_Task brief_
Go through the material below line by line and count those containing "width". Write the count and nothing more.

_Listed entries_
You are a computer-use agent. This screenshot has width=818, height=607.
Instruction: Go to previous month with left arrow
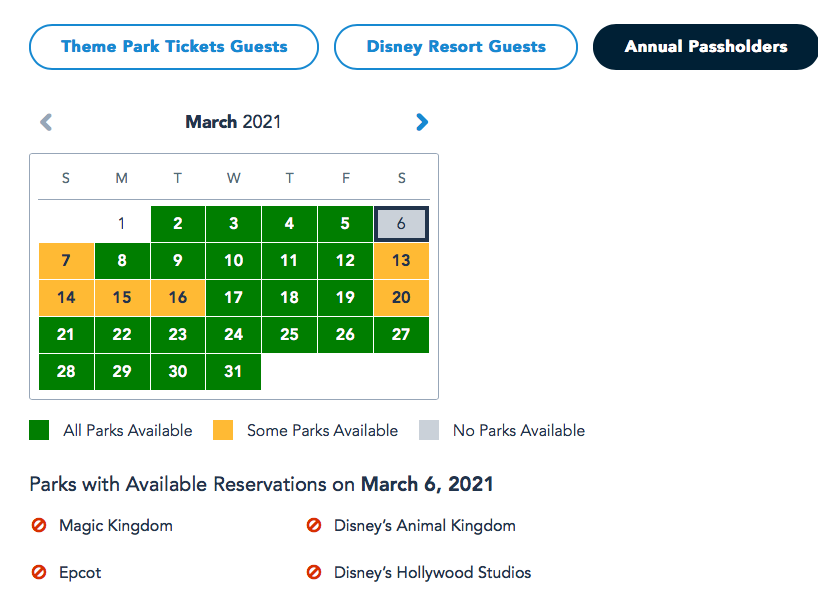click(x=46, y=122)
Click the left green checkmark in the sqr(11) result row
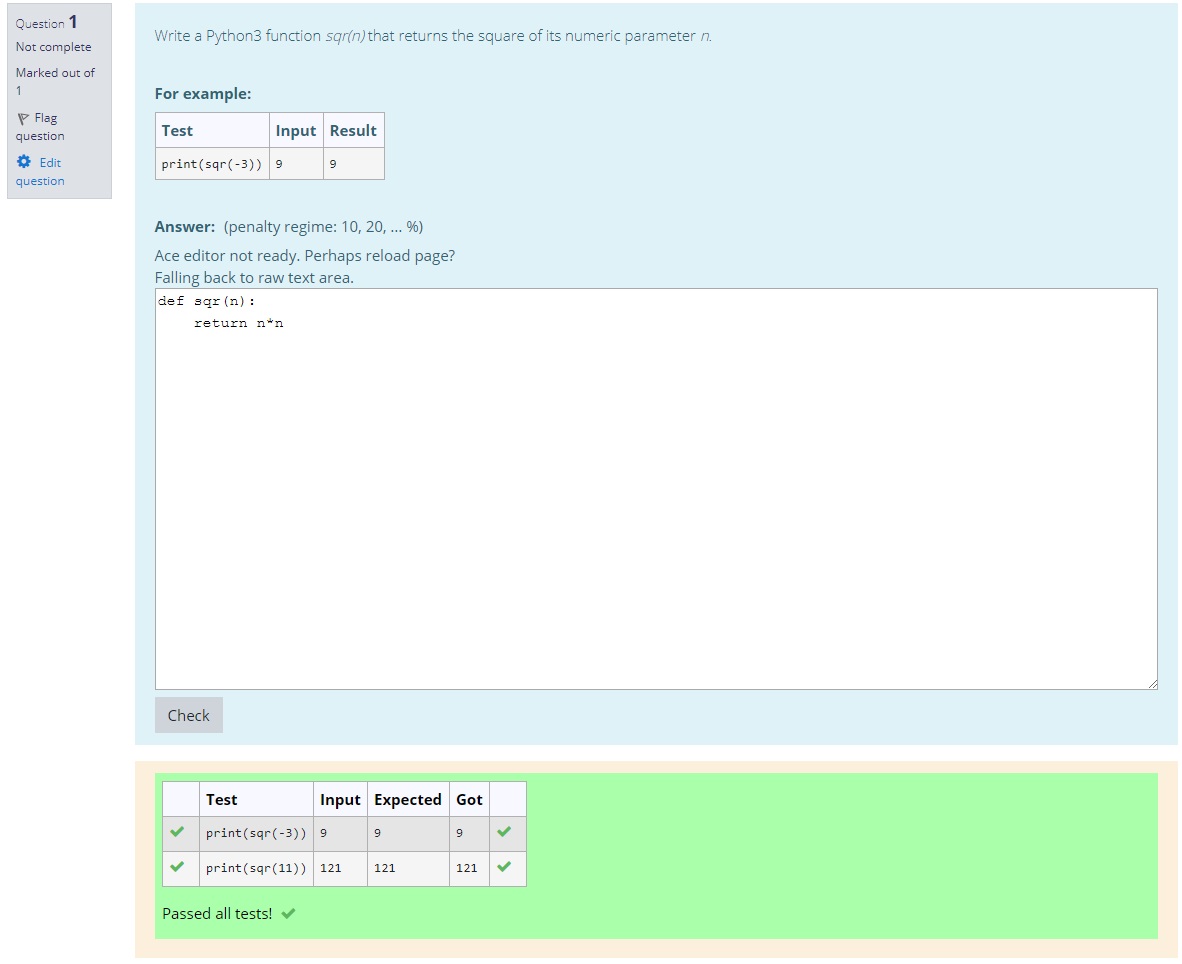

---

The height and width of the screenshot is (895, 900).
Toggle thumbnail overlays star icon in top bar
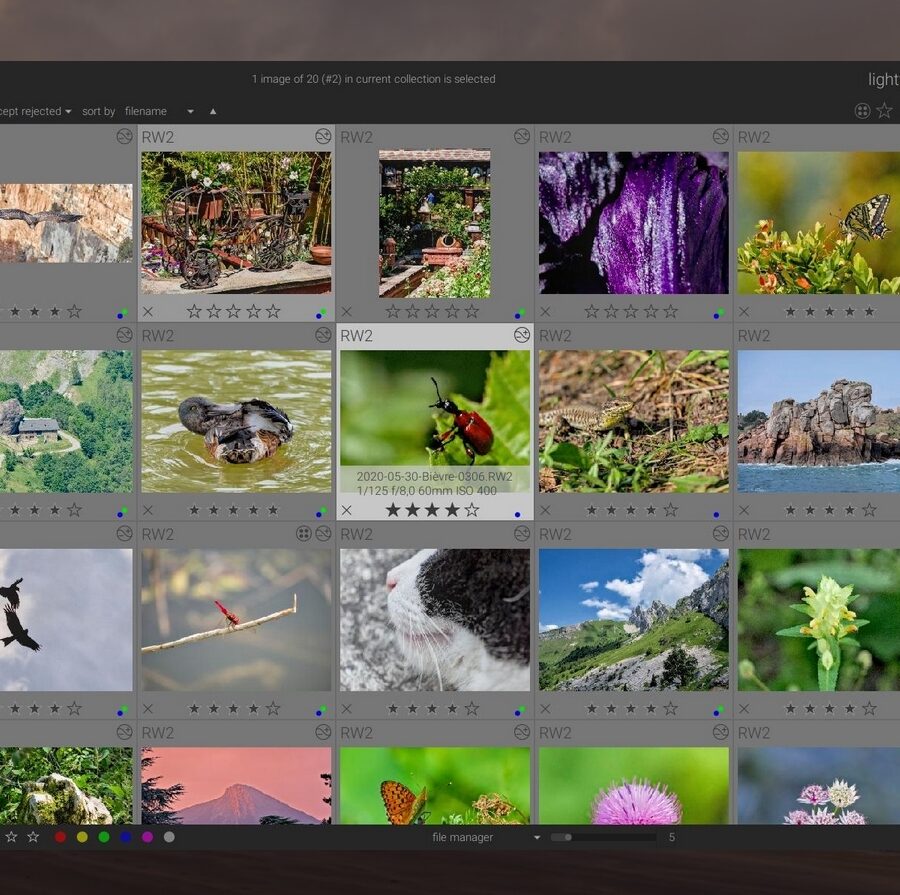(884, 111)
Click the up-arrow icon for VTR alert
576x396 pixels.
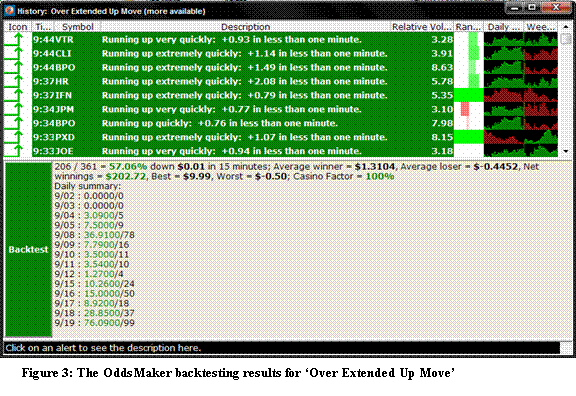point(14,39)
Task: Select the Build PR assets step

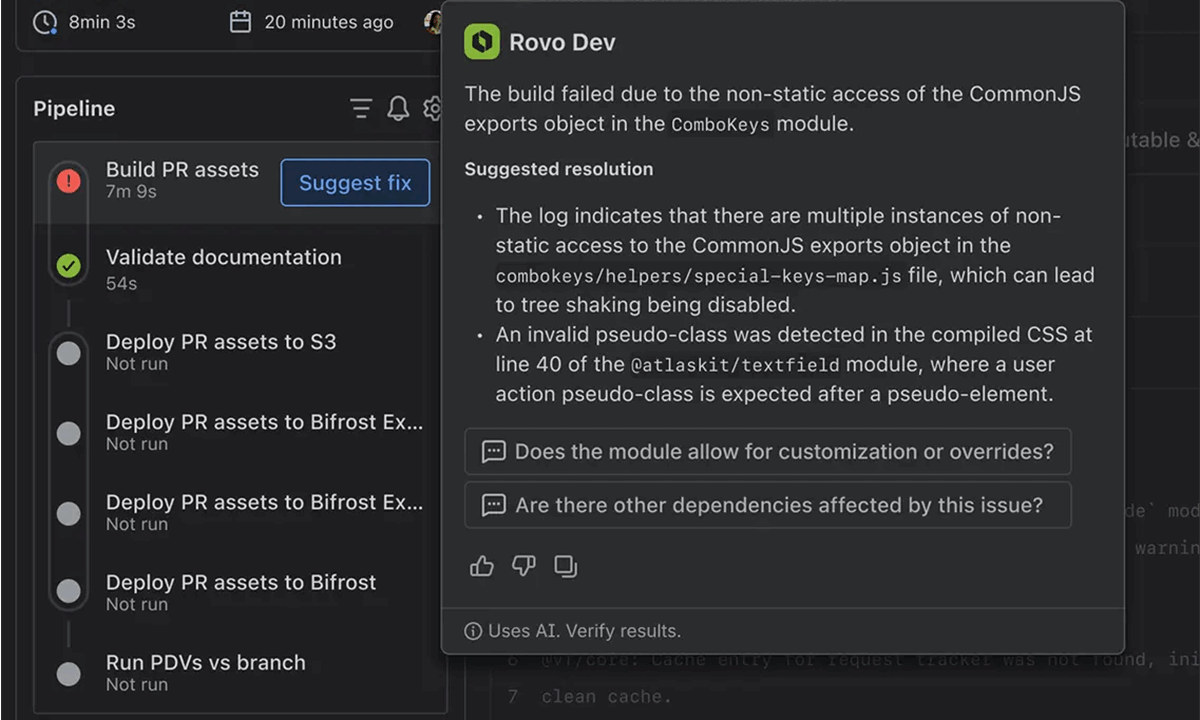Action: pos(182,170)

==

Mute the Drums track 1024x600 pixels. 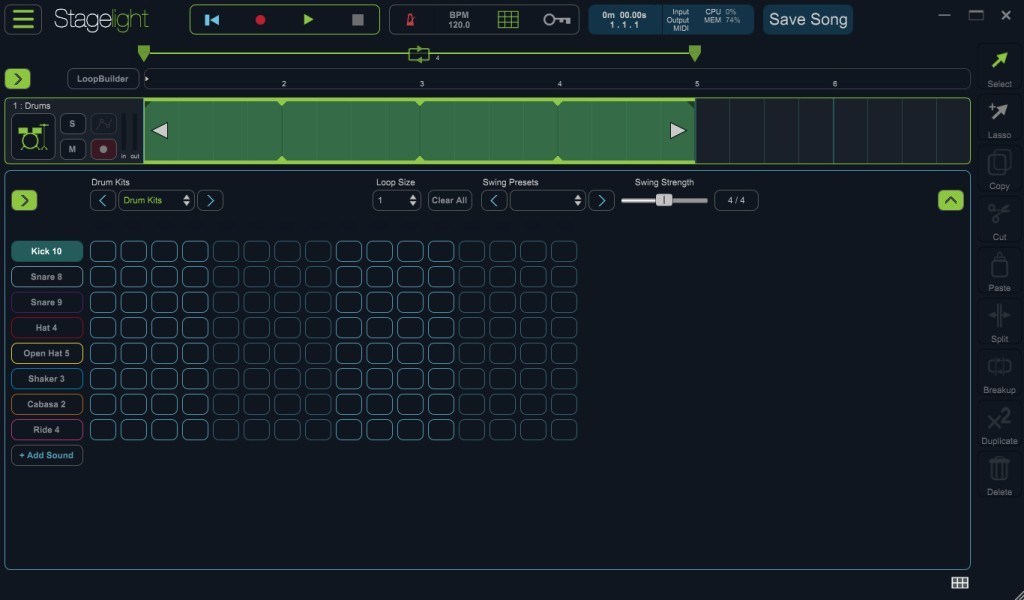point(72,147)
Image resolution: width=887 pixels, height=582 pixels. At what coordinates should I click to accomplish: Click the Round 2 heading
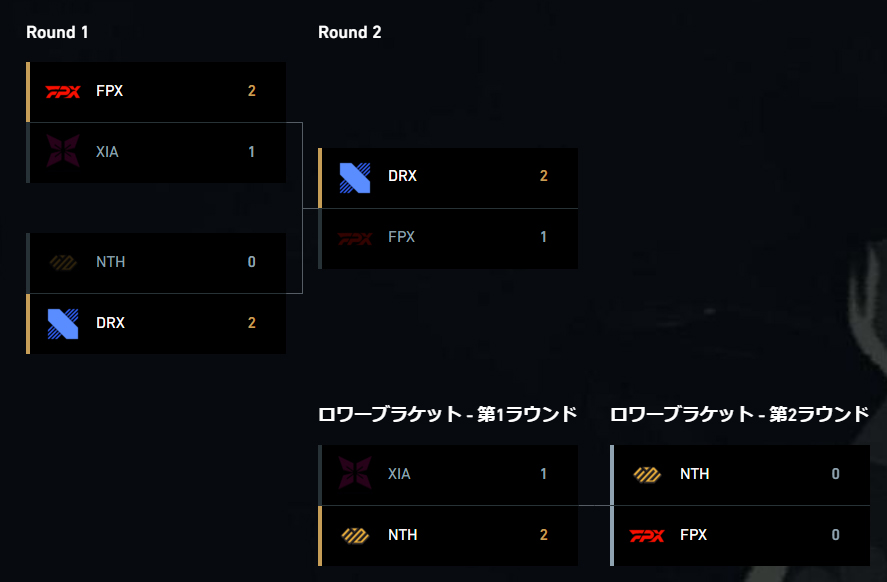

_Result for this task_
3